Chapitre 1

Les coups de sabots lourds et rythmés résonnaient sur les murs de pierre de l'abbaye Sainte-Anne alors qu'une calèche noire franchissait ses portes extérieures. Le véhicule suivit le chemin circulaire qui menait à l'avant du bâtiment principal.


Un groupe de nonnes étaient en train de s’occuper du jardin quand le carrosse fit son entrée, et toutes arrêtèrent leur activité pour observer la scène, qui se faisait rare ces temps-ci. Puis, après quelques minutes, toutes retournèrent à leur occupation. Toutes sauf une.

“Est-ce qu’on attend quelqu’un?” demanda une jeune nonne.

Ses grands yeux noisette suivaient attentivement la calèche. Elle s’essuya le visage avec le dos de sa main et fit un pas en avant pour essayer de mieux voir.

“Je n’en sais rien,” grommela une des sœurs. “Remets-toi au travail, Annabelle.”

La jeune fille ne l’écoutait pas; elle gardait son attention droit devant. Le carrosse stoppa sa course et le chauffeur descendit de son siège pour ouvrir la porte pour les clients à l’intérieur.

L’ourlet d’une longue robe marron apparut sur le seuil de la marche, suivit par le corps d’une femme d’âge mûr qui descendit et atterit sur le gravier en dessous. Même de loin, la jeune fille prénommée Annabelle pouvait voir que la femme était riche, de par sa posture et la sévérité de son visage; cette attitude naturellement hautaine que seuls les bourgeois avaient.

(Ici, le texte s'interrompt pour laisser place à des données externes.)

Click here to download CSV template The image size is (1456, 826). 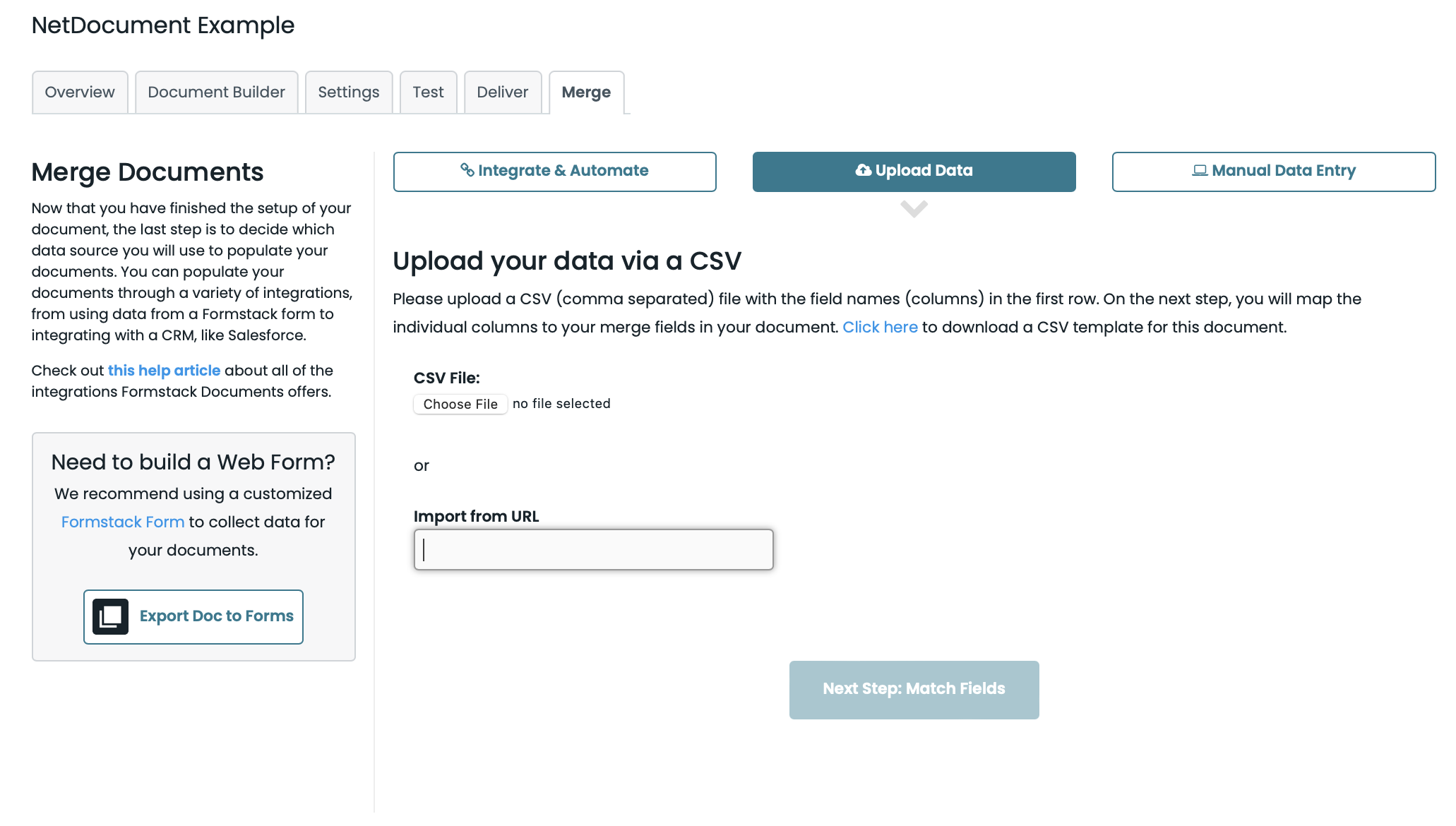point(880,327)
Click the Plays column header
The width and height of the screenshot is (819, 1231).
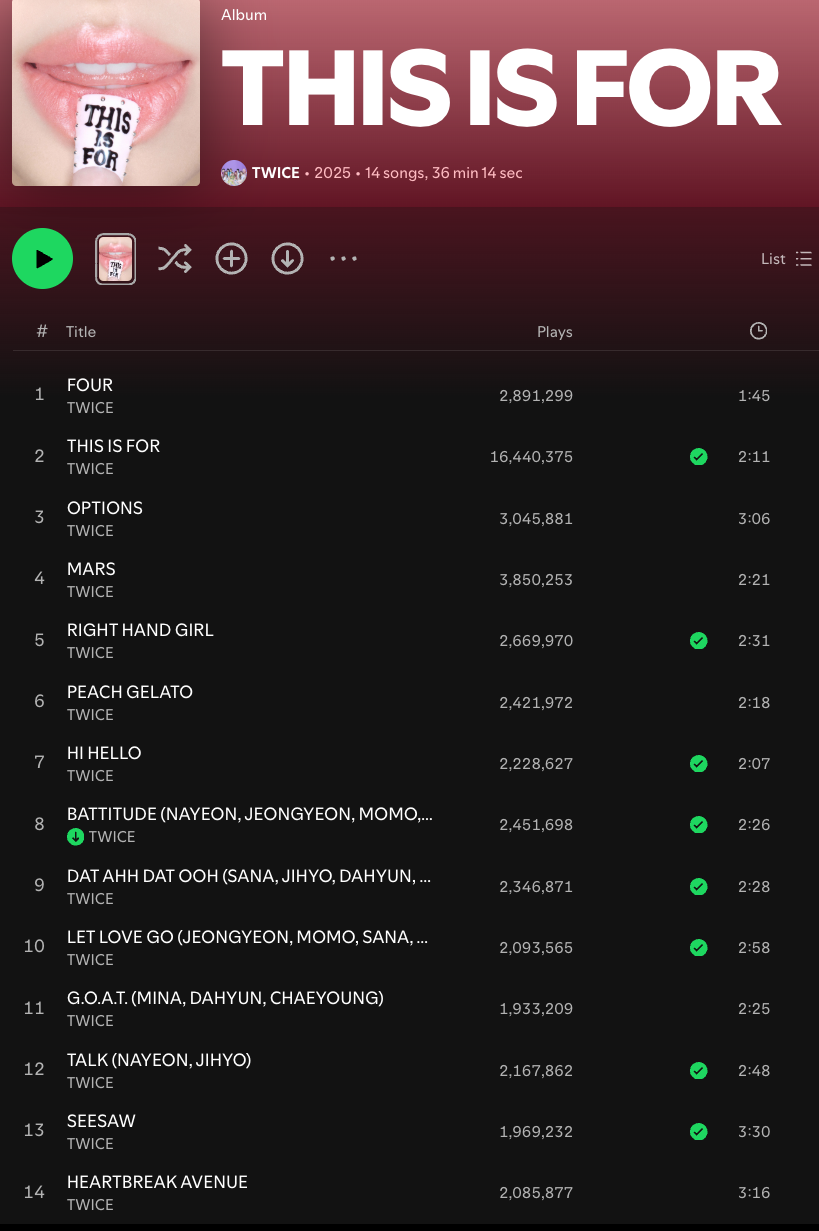coord(554,332)
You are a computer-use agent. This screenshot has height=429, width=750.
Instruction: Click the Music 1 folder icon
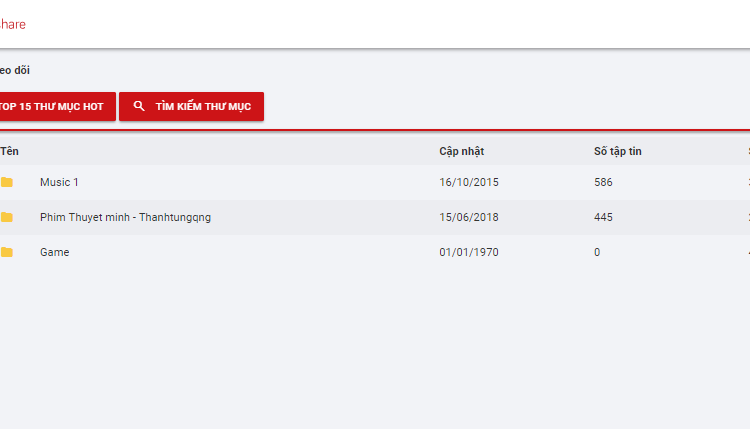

Après cette dame, une autre robe fit son apparition dans l’encadré de la porte, cette fois aussi noire que le véhicule lui-même. Annabelle s’attendait à une autre personne vaniteuse, mais fut contredite quand une frêle silhouette entra dans son champ de vision. De là où elle était, Annabelle estima qu’il s’agissait d’une jeune fille d’à peu près son âge. Elle avait des cheveux blond miel qui contrastaient avec sa robe sombre et déprimante. La jeune femme garda sa tête baissée alors qu’elle suivait l’autre dame en haut des marches du couvent.

Mère Marguerite, la mère supérieure, sortit pour accueillir les deux femmes et les invita à rentrer. Prenant un pas en avant, Annabelle était prête à les suivre à l’intérieur elle aussi, quand une voix l’en empêcha.

“Annabelle! Pour l’amour de Dieu, arrête de lorgner et remets-toi au boulot!” Soeur Jeanne s’écria.

La nonne, un peu plus vieille qu' Annabelle, n’avait jamais été très aimable avec elle. De la jalousie probablement. La jeune femme sourit et se remit à tailler les rosiers après avoir jeté un dernier coup d'œil à l'endroit où l’autre jeune fille s'était trouvée quelques instants auparavant. Annabelle espérait qu'elle aurait l'occasion de la revoir.

 

L’heure du déjeuner arriva quelques temps après. Le groupe de jardinières rangea ses outils et se dirigea vers le réfectoire en silence.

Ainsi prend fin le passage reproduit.